How it helps is that I tell myself that Daney's epilepsy has come from her families, families which also have otherwise good health and happiness and strength and coping skills. She knows all that's there, and I know it, too, and that's how we get through it.

Wednesday, May 6, 2009



This, only 12 days after my uppity "Co-op Smackdown" blog:

Took the Prius to the store, and got run over by a big ol' honkin' truck.

If it all wasn't a total insurance nightmare, I'd probably be laughing hysterically.

Monday, May 4, 2009

Me, Wet But Happy

So, a super cool editor gave me some suggestions on a manuscript, and without re-reading or re-writing a single word yet, I've just thought and thought about them.

I really wanted to do what this editor was asking me to do.

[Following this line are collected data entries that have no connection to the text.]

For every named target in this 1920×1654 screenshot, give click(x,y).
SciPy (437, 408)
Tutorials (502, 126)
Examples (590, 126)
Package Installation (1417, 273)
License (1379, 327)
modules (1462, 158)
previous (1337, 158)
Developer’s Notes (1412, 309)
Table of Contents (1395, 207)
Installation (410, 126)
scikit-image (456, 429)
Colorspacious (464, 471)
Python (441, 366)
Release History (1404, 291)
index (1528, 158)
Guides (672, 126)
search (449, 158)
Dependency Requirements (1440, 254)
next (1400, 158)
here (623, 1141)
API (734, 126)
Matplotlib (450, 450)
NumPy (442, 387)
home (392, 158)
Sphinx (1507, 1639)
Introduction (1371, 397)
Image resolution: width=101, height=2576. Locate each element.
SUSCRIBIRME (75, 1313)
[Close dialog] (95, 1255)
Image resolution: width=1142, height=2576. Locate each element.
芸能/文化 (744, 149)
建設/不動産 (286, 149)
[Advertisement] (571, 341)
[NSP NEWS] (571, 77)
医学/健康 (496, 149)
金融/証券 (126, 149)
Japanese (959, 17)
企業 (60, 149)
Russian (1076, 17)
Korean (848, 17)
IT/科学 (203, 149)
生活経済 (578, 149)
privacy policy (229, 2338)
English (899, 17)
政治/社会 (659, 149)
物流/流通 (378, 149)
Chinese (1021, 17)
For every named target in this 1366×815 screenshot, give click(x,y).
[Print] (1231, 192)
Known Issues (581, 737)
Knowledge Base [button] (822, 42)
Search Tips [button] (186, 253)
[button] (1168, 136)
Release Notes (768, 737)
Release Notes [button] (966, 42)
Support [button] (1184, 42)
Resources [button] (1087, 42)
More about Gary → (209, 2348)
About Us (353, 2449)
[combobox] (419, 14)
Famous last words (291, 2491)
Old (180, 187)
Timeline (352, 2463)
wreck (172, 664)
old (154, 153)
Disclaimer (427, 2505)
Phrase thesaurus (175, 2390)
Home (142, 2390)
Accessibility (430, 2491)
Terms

But I couldn't think up the vessel to deliver it.

After some serious teaching today and then a few hours of being a mom, I braved a downpour and strolled through Lithia Park (Oregon hasn't realized it's Spring yet). And by golly, it came to me! Right by the Hydrangeas!

I think I might have an idea!

Saturday, May 2, 2009

Four Worlds

The Coquille Slough was amazing! In a mile and a half, 60 fifth graders hiked through four different habitats: uplands, forest, salt marsh, and mud flats.

This is a big banana slug on giant Skunk Cabbage. When we walked near the giant yellow flowers, they closed up and pointed
downwards. Creepy!

And this little salamander clung to a wall of moss. He was definitely a fan favorite.

We got to try Pickleweed!

The kids were so cooperative, enthusiastic, and respectful. NO ONE ever complained about sleeping in the yurt, or having to hike for miles, or having to eat wheat bread.

Of course, my favorite part of the trip was just being with my incredible boy.
We can't wait to go back with the whole family!